Theatre review: These Shining Lives, Park Theatre, London
The new Park Theatre in Finsbury Park, north London, is a spanking new five-star neighbourhood theatre opening with a three-star play about girls in a 1920s Chicago watch-making factory who are gradually alerted (though not by the bosses) to the dangers of radium in the illuminated dials when one of them becomes seriously ill.
Although slightly over-sentimental and mawkish, Melanie Marnich’s These Shining Lives, premiered in Baltimore in 2008, does have its roots in “proper work” and industrial upheavals, just as the Park is housed in a completely re-built 19 century forge and stables, converted into offices in the late 1970s.
And the play is given a top notch cast with Honeysuckle Weeks of Foyle’s War television fame (Sam Stewart in the first eight seasons) playing Charlotte, the airily derisory then gradually supportive workbench colleague of Charity Wakefield’s pretty young Catherine Donohue; the axis of solidarity swings about throughout the play, and both give highly watchable performances.

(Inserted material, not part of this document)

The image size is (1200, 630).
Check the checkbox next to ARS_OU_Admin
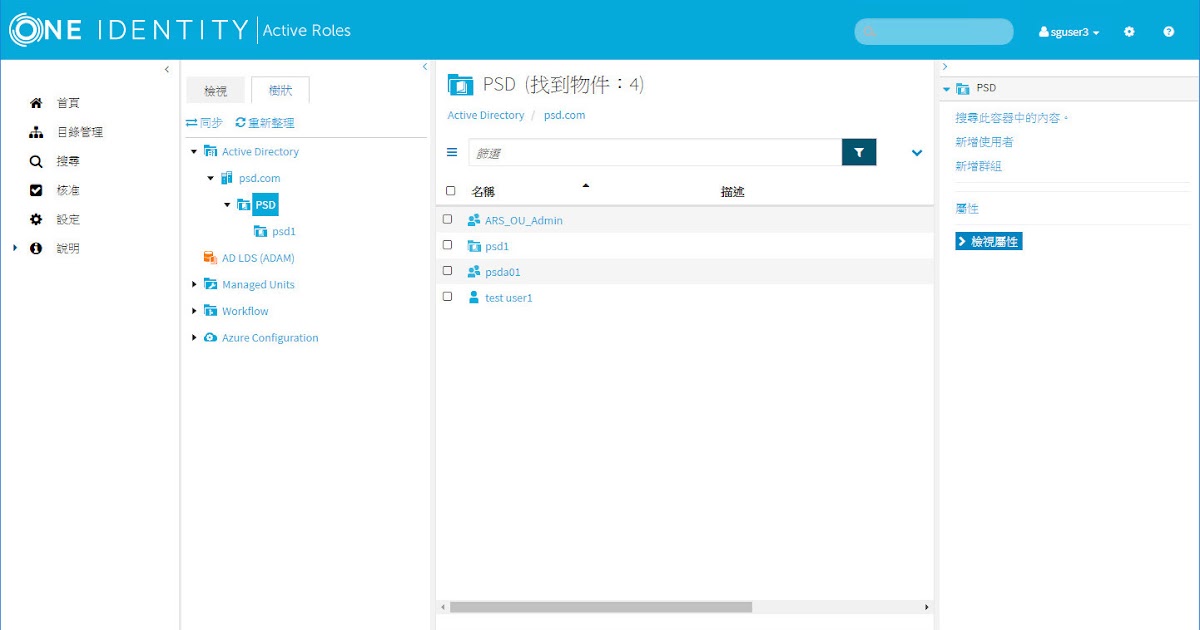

Weeks is both critical and understanding of Wakefield’s rose-cheeked innocent. They in turn are flanked by Nathalie Carrington and Melanie Bond as other lively workmates, all four bursting into song, or lolling languorously with their parasols on the beach on a Saturday afternoon, glowing with health – and radium.
Artistic director Jez Bond has raised £2.5m from the sale of the top two floors for apartments (that yielded £1.5m), charities, sponsors and donors to build a nifty, intimate 200-seater main theatre (christened with These Shining Lives) and a 90-seater studio, along with offices, a light-filled rehearsal space, two great bars and a friendly vibe.

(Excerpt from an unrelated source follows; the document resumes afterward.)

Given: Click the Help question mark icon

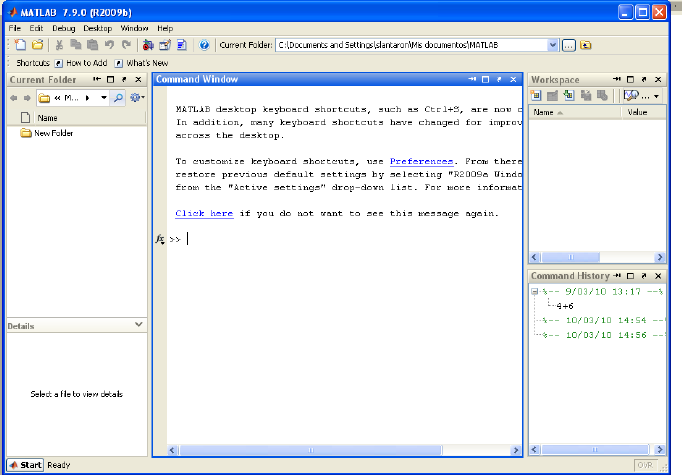Looking at the screenshot, I should [x=204, y=45].
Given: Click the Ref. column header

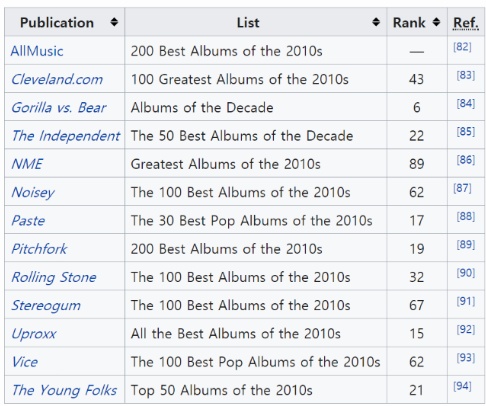Looking at the screenshot, I should click(x=466, y=23).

So a play about young women starting out and making waves catches that mood. Catherine’s marriage to Alec Newman’s fleshy, well-moulded construction worker comes under stress and strain, but she takes up more cudgels at work as her radium poisoning is fobbed off with false diagnosis and aspirin prescription.

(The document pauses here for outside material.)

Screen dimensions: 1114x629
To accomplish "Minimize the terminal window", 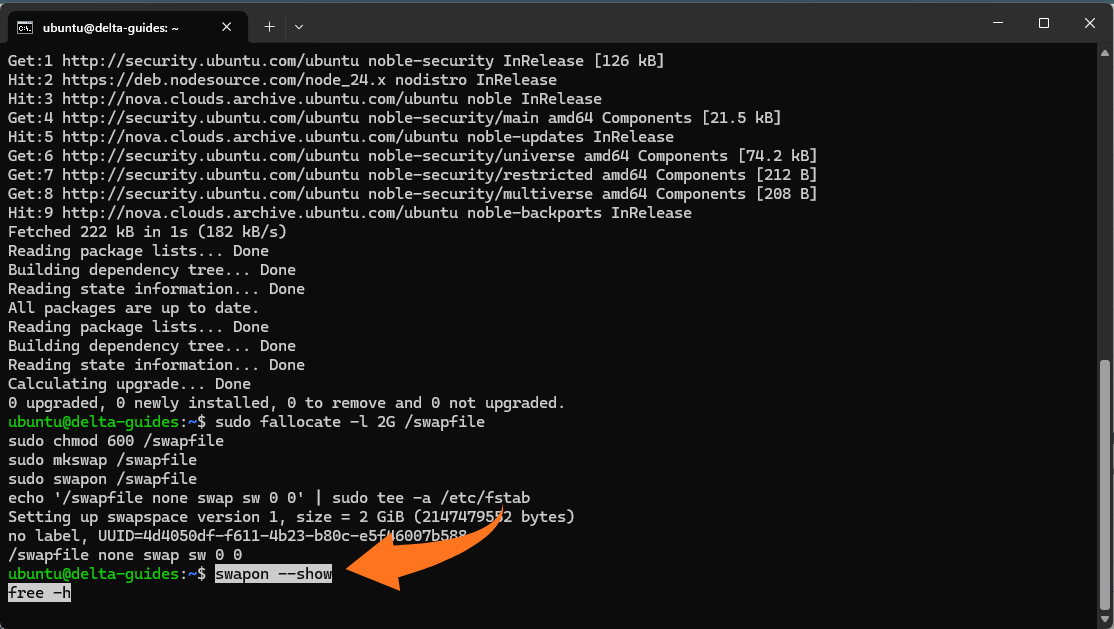I will [996, 22].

With help from the others -- described at the time as “disgruntled women” -- she effects a change in the law. The girls were sipping small radium-dipped brushes to make them pointed enough for the filigree design work. Catherine finally won her lawsuit in 1938, dying soon afterwards.
Loveday Ingram’s production shows off the neat technical efficiency of the new theatre: Tim Shortall’s stripped, stark design, backed with translucent panelling, is poetically lit by Rob Casey, making metaphorical connections between the night sky, the radium glow and moonlight across the lake.